В Петропавловской крепости по субботам доктор Вильмс обыкновенно обходил всех заключенных. Явился он в субботу и теперь. Он шел по коридору со смотрителем Лесником и весело разговаривал. Басистый смех его разносился глухо по длинному пустому коридору и еще гудел, когда жандарм отпер мою камеру. Смех резко оборвался, когда он увидел меня; старое, суровое лицо с грубыми чертами лица вытянулось: почти два года он посещал меня и теперь в первый раз встретил в преображенном виде.

Немного отвернув лицо, он спросил: «Как здоровье?»
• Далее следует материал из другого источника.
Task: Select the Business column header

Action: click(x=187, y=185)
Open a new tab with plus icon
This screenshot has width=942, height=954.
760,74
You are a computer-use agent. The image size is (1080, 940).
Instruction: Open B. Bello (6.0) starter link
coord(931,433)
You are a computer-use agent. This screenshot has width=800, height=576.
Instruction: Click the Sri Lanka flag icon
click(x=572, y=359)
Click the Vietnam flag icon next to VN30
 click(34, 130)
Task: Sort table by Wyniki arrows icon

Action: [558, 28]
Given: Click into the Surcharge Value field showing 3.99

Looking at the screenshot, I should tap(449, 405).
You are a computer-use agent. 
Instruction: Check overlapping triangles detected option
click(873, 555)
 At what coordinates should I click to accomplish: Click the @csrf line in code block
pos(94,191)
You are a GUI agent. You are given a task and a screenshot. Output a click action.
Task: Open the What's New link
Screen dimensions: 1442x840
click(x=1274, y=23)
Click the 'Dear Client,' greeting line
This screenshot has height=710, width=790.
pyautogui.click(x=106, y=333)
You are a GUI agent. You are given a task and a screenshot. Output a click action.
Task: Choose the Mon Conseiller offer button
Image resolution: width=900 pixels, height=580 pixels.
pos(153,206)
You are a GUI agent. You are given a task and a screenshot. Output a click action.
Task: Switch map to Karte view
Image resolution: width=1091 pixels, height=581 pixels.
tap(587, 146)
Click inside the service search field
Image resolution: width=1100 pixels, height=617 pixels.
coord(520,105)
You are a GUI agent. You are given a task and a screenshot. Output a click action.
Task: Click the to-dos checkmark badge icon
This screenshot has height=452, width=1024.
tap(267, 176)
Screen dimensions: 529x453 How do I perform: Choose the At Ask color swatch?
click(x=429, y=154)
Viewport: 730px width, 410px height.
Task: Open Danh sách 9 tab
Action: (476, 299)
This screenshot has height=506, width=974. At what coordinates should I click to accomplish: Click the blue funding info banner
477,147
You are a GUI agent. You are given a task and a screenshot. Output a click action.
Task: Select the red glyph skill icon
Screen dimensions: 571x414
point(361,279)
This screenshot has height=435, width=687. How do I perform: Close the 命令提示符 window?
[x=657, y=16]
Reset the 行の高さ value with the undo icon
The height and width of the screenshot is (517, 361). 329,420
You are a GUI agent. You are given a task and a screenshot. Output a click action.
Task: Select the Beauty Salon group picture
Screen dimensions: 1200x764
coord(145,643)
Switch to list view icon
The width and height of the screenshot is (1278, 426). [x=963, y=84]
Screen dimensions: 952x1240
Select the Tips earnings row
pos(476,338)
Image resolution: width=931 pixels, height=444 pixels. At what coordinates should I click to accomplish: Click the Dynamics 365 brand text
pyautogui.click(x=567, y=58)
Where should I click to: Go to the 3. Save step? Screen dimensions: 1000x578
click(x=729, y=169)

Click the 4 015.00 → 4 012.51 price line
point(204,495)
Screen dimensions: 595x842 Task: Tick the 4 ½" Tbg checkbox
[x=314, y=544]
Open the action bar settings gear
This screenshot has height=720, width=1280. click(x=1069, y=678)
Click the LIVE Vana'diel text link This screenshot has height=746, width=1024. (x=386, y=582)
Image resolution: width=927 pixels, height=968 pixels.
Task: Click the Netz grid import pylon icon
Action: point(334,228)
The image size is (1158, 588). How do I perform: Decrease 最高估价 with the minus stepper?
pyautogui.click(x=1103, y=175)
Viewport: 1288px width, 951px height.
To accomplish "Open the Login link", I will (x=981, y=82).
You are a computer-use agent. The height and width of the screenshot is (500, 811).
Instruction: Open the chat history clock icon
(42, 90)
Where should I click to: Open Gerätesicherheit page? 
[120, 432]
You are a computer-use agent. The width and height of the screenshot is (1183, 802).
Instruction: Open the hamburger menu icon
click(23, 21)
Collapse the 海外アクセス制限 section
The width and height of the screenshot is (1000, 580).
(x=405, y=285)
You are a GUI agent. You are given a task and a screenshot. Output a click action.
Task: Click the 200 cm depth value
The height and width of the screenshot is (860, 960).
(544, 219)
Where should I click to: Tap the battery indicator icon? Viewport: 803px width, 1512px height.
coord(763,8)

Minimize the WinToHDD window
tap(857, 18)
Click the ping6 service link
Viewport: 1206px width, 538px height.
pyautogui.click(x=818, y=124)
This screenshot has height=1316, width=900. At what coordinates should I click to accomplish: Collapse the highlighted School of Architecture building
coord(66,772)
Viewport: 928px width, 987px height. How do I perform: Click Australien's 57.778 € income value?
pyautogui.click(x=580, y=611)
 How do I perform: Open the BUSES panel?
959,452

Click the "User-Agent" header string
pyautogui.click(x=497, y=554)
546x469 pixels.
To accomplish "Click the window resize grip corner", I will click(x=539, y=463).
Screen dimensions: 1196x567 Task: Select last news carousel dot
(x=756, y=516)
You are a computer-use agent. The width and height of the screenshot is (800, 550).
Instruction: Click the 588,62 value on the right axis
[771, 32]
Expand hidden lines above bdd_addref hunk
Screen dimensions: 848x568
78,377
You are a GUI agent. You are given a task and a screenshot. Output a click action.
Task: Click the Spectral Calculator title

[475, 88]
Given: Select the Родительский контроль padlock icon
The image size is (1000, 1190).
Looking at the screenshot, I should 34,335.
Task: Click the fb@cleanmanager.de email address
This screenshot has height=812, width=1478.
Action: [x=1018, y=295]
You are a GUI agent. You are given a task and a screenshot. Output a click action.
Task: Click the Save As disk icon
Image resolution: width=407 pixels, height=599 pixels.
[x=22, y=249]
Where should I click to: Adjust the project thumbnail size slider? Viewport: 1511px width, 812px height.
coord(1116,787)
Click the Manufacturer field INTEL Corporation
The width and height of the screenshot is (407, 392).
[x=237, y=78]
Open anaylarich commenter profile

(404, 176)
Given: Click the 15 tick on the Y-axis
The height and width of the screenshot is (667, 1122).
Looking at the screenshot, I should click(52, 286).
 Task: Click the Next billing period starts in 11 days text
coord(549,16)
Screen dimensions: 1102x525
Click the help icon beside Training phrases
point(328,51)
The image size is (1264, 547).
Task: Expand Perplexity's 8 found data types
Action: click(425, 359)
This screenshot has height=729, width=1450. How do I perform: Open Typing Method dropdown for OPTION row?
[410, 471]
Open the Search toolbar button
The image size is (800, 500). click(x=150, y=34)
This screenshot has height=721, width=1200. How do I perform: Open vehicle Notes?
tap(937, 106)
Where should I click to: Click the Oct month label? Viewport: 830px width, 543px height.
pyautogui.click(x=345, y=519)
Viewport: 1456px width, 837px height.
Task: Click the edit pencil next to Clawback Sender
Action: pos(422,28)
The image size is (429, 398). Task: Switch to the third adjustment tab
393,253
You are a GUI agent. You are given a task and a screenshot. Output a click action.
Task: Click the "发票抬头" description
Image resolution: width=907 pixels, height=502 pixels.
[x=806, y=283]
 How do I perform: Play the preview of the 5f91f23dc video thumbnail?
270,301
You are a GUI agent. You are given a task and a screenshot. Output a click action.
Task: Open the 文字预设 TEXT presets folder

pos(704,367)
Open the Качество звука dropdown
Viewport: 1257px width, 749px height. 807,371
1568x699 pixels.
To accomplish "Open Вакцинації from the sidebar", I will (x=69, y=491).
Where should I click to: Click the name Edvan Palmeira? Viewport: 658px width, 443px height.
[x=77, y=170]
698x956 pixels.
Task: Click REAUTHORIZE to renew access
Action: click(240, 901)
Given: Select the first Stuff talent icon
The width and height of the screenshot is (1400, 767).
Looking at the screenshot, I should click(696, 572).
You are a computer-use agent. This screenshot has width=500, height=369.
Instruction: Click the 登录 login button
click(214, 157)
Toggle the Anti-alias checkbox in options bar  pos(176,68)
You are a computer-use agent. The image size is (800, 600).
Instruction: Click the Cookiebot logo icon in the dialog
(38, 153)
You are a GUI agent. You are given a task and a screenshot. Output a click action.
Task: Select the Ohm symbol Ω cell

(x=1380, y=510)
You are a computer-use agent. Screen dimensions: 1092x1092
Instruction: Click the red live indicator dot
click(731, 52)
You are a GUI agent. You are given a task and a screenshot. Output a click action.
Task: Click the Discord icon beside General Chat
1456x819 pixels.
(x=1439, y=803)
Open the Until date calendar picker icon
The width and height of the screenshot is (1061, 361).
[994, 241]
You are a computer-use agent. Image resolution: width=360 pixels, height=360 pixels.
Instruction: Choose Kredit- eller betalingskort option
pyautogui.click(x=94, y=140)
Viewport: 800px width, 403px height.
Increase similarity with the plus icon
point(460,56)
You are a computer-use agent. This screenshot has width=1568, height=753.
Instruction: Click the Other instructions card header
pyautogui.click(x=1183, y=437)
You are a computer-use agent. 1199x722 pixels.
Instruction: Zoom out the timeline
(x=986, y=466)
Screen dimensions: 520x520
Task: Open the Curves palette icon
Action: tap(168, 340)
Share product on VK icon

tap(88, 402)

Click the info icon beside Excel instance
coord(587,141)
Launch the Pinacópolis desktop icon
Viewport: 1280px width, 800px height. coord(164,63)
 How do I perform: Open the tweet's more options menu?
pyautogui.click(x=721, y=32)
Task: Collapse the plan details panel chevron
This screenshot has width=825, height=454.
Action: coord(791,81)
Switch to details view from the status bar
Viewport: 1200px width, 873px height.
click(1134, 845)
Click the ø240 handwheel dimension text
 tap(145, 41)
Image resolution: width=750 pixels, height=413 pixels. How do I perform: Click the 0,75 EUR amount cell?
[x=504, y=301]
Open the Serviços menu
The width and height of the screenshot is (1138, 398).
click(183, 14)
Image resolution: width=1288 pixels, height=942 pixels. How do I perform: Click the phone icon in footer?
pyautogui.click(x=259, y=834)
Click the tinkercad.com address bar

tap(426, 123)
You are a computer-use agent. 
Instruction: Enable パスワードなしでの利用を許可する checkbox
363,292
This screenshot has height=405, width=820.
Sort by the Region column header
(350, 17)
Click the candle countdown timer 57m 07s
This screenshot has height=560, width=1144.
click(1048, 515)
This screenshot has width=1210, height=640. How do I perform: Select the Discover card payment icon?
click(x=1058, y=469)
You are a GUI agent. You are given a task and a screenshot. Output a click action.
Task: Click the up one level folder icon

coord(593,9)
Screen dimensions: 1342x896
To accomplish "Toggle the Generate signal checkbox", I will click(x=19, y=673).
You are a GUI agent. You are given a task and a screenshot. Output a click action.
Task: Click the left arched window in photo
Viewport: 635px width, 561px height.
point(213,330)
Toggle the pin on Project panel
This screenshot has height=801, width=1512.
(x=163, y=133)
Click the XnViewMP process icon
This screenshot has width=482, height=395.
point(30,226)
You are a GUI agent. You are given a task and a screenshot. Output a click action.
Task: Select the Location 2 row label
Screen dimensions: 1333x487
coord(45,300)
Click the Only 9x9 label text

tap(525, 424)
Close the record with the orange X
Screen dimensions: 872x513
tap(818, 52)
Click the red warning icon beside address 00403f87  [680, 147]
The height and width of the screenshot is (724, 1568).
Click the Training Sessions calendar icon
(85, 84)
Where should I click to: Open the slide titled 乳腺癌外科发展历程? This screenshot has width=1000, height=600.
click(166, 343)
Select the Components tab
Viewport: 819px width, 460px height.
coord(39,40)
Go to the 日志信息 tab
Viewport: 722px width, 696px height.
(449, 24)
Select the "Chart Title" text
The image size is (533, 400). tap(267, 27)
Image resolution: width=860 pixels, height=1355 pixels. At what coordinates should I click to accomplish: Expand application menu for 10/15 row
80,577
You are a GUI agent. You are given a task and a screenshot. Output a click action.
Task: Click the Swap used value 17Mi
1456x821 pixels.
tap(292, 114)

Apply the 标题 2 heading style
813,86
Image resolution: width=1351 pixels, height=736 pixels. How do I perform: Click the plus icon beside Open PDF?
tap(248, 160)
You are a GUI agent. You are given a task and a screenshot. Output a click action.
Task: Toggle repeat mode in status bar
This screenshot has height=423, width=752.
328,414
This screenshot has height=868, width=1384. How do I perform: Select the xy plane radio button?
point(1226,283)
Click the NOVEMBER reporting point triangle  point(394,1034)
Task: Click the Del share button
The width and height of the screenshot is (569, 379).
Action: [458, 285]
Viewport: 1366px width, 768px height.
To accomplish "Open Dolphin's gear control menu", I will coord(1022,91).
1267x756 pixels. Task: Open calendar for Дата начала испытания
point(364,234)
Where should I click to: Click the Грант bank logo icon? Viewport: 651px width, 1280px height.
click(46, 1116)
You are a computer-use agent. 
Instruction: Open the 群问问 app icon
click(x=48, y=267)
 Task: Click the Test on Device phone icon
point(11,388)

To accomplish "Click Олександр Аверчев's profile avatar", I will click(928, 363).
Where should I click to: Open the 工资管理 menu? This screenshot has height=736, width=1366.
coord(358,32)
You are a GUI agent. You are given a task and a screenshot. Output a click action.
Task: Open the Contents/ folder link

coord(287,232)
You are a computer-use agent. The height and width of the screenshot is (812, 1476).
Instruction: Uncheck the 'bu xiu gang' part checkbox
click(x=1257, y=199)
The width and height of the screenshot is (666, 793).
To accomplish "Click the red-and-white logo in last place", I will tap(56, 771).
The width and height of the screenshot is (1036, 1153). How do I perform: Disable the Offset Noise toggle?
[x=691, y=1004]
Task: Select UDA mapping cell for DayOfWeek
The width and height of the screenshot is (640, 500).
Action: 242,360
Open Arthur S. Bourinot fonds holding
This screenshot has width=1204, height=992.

Странный вопрос, обращенный к человеку, приговоренному к смерти.

— Ничего, — ответила я.

На восьмой день вечером я услышала в коридоре шум отпираемых и запираемых дверей. Очевидно, кто-то обходил камеры. Отперли и мою. Старый генерал, комендант крепости, вошел со смотрителем-офицером и прочей свитой. Подняв бумагу, которую он держал в руке, нарочито громко и раздельно он произнес: «Государь император всемилостивейше повелел смертную казнь заменить вам каторгой без срока».

Думала ли, ожидала ли, что меня казнят? Готовилась ли к этому? Нет, я не думала.

Казнили Перовскую после 1 марта, и эта первая казнь женщины, кажется, произвела на всех удручающее впечатление. Тогда казнь женщины еще не сделалась «бытовым явлением», и после казни Перовской прошло трехлетие.

Но если б приговор остался в силе, я умерла бы с полным самообладанием: по настроению я была готова к смерти. Едва ли я была бы одушевлена энтузиазмом: все мои силы были изжиты, и я просто смерть быструю на эшафоте предпочла бы медленному умиранию, неизбежность которого ясно сознавала в то время.

Так прошли десять дней до 12 октября 1884 года, когда меня увезли — я не знала куда.

Это был Шлиссельбург. Там, в Шлиссельбурге, началась потусторонняя жизнь моя, та еще не изведанная мной жизнь человека, лишенного всех прав, прав гражданских, но, можно сказать, и человеческих прав.